O estranho é que a sensação — em cada discurso do Temer, em cada achincalhamento do Bolsonaro, em cada falta de rumo da esquerda — é que o limite da água funda do modernista Ezra Pound nunca vai chegar.
Cadê o alçapão do fundo desse buraco minha gente ? Cadê papá?
Por isso, é o caso de avaliarmos, de realizar um lenta e luminosa ponderação de que estamos mergulhando nas Fossas Marianas do Brasil.
Como escafrandistas que aprenderam a mergulhar em aquários — aquários das fábricas progressistas do Rio Vermelho (SSA), da Vila Madalena (SP) ou Cidade Baixa (POA) — vamos, minuto a minuto, passando a mão nos óculos de mergulho para testar se esse Brasil Brasileiro — que ama Deus e espanca as mulheres, que matam travestis, que usurpam a esfera pública em prol da esfera privada dos seus interesses, que assassinam ao léu a juventude negra, que cala a boca da imprensa “livre” — vai sumir.
Alguns, os humanistas sem humanidade, ainda crêem que esse mar não é fruto do nosso ventre, que é um mar criado pelo Bolsonaro e sua claque ou, quando muito, é um mar dos rycos, do povo da Casa-grande.
A senzala também aprendeu a usar o chicote nos seus meu filho… Ajeite aí sua máscara, regule aí direitinho o seu cilindro de oxigênio que temos muitas léguas de lama viu.
Por isso, diante de um mar revolto e por demais desconhecido, o mais recomendado é navegar.
Navegar neste rebotalho até onde der, mergulhar até onde a garrafa de oxigênio consiga nos levar e, com zelo e amor a sí, subir pra superfície e respirar.
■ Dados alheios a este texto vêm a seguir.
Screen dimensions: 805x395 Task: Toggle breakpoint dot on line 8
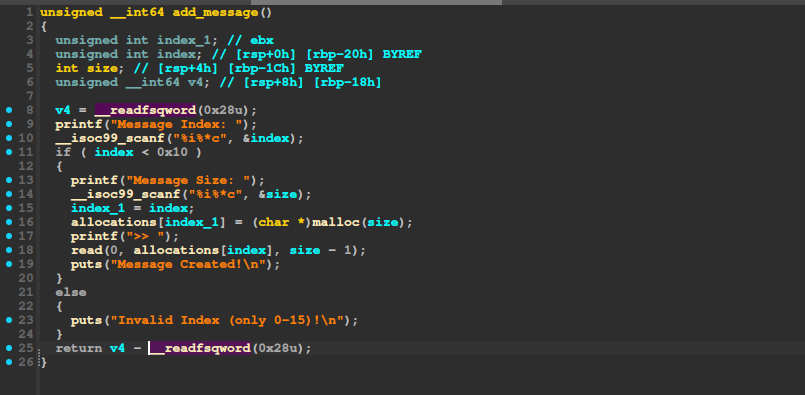9,110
Só volte se esse for o desejo e/ou necessidade pragmática.
Enquanto isso, vamos lá pescar o arrenque possível, colocando limão, sal e, devagarinho, deixando a iguaria no fogo. Corpos cansados e bocas tristes, no final de todo processo nunca deixam de saborear o que temos no prato. Esse é o perfume da sobrevivência.
Nessa pausa, pra comer, pra ler, pra ouvir uma canção, é sempre tempo de (des)encontro, de celebrar o relembrar das velhas pescarias — da força que tínhamos puxando coletivamente nossas redes, das risadas, das pequenas vitórias materiais, do mundo de alteridades que construímos em uma década.
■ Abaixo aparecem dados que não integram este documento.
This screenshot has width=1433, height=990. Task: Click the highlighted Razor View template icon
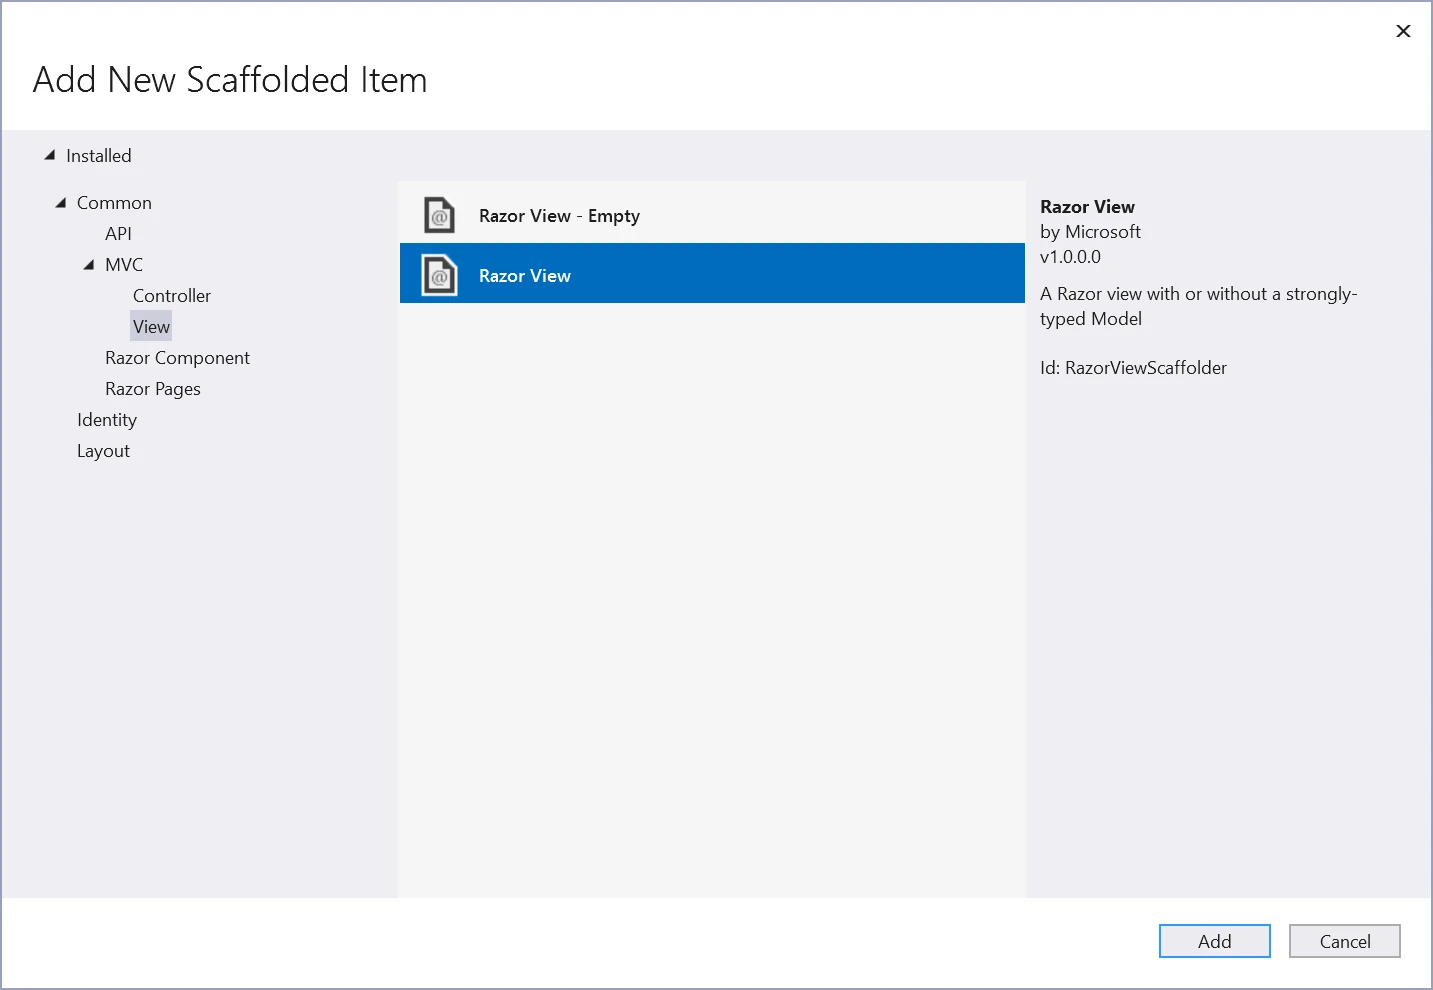point(439,275)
Nessa dança de celebração da vida de outrora fatalmente iremos confabular novas geografias de sonhos, que apontem cardumes melhores. E serão esses cardumes que farão a gente desejar pescar com mais firmeza, com alegria e na emergência do risco.
Talvez, com sorte e certo acaso, alguma dessas confabulações, costuradas sozinhas ou em grupo vão , na hora derradeir hora, parir bando, falanges de risonhos conjuradores dos maiores arrenques, até mesmo daqueles que teimaram em querer capturar nossas melhores canções.
É tempo de preparar o barco, o escafandro e os mantimentos. A hora da longa travessia do deserto vai chegar, tá na portinhola do Clube Militar.
Mas, nada de desespero.
Criamos o Samba, o Carnaval e esse nosso jeito de encarar o mundo, depois dos tumbeiros, dos chicotes, dos degredos e do roubo das terras do que aqui moravam.